Antifungal Thiazolidines: Synthesis and Biological Evaluation of Mycosidine Congeners

• Published in: Pharmaceuticals (Basel, Switzerland) Vol. 15; no. 5; p. 563
• Main Authors: Levshin, Igor B., Simonov, Alexander Y., Lavrenov, Sergey N., Panov, Alexey A., Grammatikova, Natalia E., Alexandrov, Alexander A., Ghazy, Eslam S. M. O., Savin, Nikita A., Gorelkin, Peter V., Erofeev, Alexander S., Polshakov, Vladimir I.
• Format: Journal Article
• Language: English
• Published: Switzerland MDPI AG 01.05.2022; MDPI
• Subjects: antifungal activity; Antifungal agents; Antimicrobial agents; Cancer; Cell cycle; cell wall; Diabetic neuropathy; drug design; Drugs; Enzymes; glucose transport; Pathogens; Phosphatase; Potash; Potassium; thiazolidine-2,4-dione; Tumor necrosis factor-TNF; glucose transport; cell wall; drug design; antifungal activity; thiazolidine-2,4-dione
• ISSN: 1424-8247; 1424-8247
• DOI: 10.3390/ph15050563

Novel derivatives of Mycosidine (3,5-substituted thiazolidine-2,4-diones) are synthesized by Knoevenagel condensation and reactions of thiazolidines with chloroformates or halo-acetic acid esters.

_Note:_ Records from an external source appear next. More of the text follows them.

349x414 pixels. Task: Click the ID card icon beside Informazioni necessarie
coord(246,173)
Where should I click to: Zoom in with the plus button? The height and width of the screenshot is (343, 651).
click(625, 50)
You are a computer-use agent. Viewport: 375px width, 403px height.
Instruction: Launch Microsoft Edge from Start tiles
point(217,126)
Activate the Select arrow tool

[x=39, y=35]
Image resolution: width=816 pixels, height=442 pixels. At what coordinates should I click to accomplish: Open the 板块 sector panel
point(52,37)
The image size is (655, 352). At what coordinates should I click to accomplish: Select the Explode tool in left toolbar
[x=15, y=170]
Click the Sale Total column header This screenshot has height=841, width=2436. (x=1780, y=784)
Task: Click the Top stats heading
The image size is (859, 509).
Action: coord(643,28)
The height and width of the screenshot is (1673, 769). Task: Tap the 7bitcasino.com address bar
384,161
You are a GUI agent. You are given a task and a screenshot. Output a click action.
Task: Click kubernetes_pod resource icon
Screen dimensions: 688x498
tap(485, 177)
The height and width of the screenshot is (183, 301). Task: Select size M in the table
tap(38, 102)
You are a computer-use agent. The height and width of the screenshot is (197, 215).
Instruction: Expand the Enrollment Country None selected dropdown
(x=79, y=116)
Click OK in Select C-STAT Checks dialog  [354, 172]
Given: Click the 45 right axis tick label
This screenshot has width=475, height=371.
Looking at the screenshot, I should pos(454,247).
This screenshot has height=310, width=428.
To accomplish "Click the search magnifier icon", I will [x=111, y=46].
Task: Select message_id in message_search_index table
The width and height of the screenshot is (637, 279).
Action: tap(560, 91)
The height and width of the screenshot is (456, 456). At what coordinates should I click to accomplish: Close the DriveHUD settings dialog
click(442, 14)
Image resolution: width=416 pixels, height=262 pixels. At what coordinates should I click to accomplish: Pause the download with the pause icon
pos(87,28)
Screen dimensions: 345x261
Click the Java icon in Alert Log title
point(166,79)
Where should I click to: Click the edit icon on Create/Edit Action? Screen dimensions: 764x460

Furthermore, 5-Arylidene-2,4-thiazolidinediones and their 2-thioxo analogs containing halogen and hydroxy groups or di(benzyloxy) substituents in 5-benzylidene moiety are tested for antifungal activity in vitro. Some of the synthesized compounds exhibit high antifungal activity, both fungistatic and fungicidal, and lead to morphological changes in the Candida yeast cell wall. Based on the use of limited proteomic screening and toxicity analysis in mutants, we show that Mycosidine activity is associated with glucose transport. This suggests that this first-in-class antifungal drug has a novel mechanism of action that deserves further study.